另一方面，我们精心设计的 JointDistributionSequential 不再起作用

jds_ia = tfd.JointDistributionSequential([
    tfd.Normal(loc=0., scale=1.),   # m
    tfd.Normal(loc=0., scale=1.),   # b
    lambda b, m: tfd.Independent(   # Y
        tfd.Normal(loc=m[..., tf.newaxis]*X + b[..., tf.newaxis], scale=1.),
        reinterpreted_batch_ndims=1)
])

try:
  jds_ia.sample([5, 3])
except tf.errors.InvalidArgumentError as e:
  print(e)

Incompatible shapes: [5,3,1] vs. [2,7] [Op:Mul]

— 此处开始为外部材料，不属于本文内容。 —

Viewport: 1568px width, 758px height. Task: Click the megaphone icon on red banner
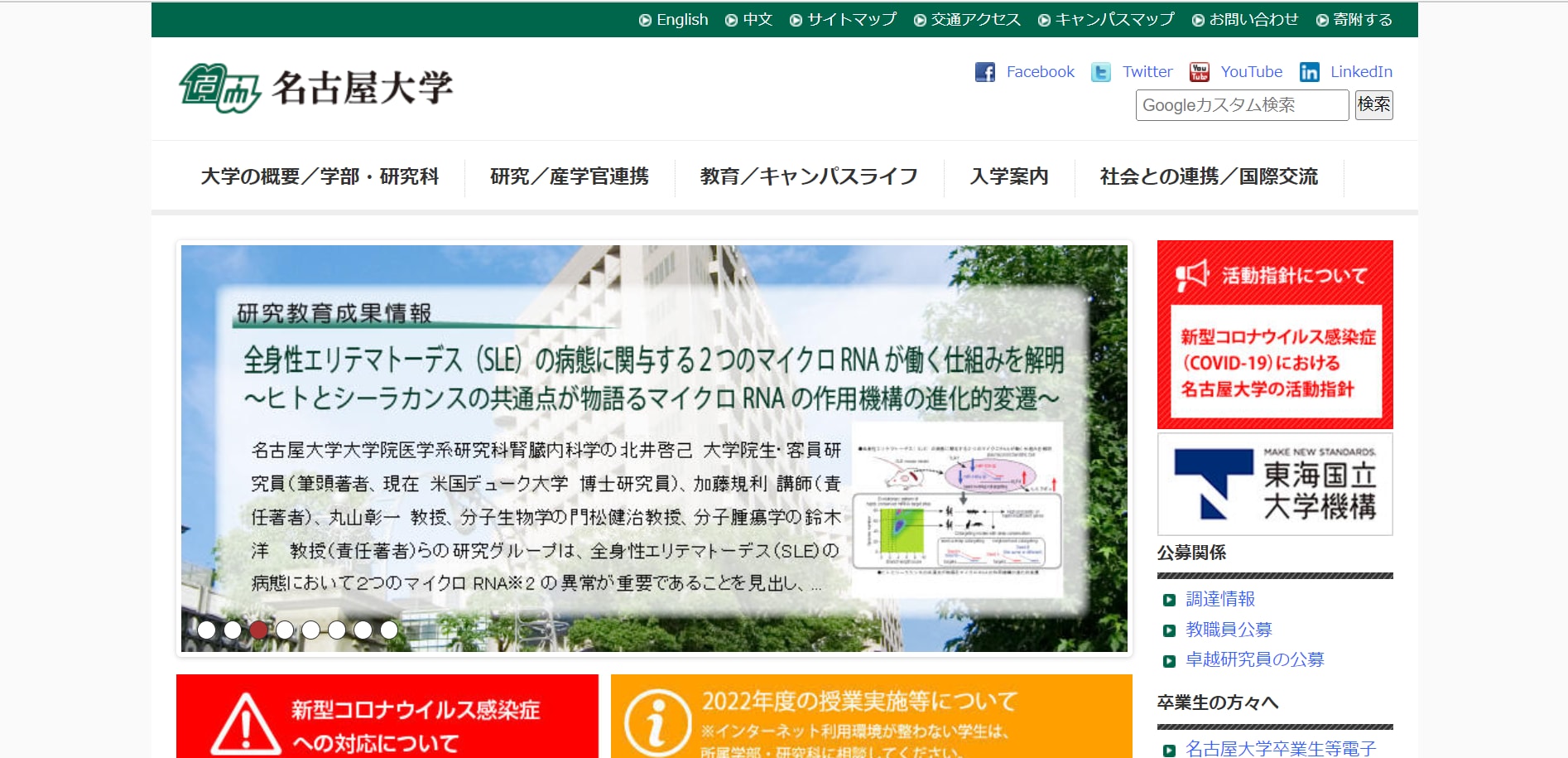pyautogui.click(x=1191, y=275)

要解决此问题，我们必须向 m 和 b 添加第二个 tf.newaxis 以匹配形状，并在调用 Independent 时将 reinterpreted_batch_ndims 增加到 2。在这种情况下，让自动批处理机制处理形状问题更短、更简单、更符合人体工程学。

再次，我们注意到，虽然本笔记本探索了 JointDistributionSequentialAutoBatched，但 JointDistribution 的其他变体具有等效的 AutoBatched。（对于 JointDistributionCoroutine 的用户，JointDistributionCoroutineAutoBatched 的额外好处是您不再需要指定 Root 节点；如果您从未使用过 JointDistributionCoroutine，您可以安全地忽略此语句。）

结论性思考

在本笔记本中，我们介绍了 JointDistributionSequentialAutoBatched，并详细地完成了一个简单的示例。希望您学到了有关 TFP 形状和自动批处理的知识！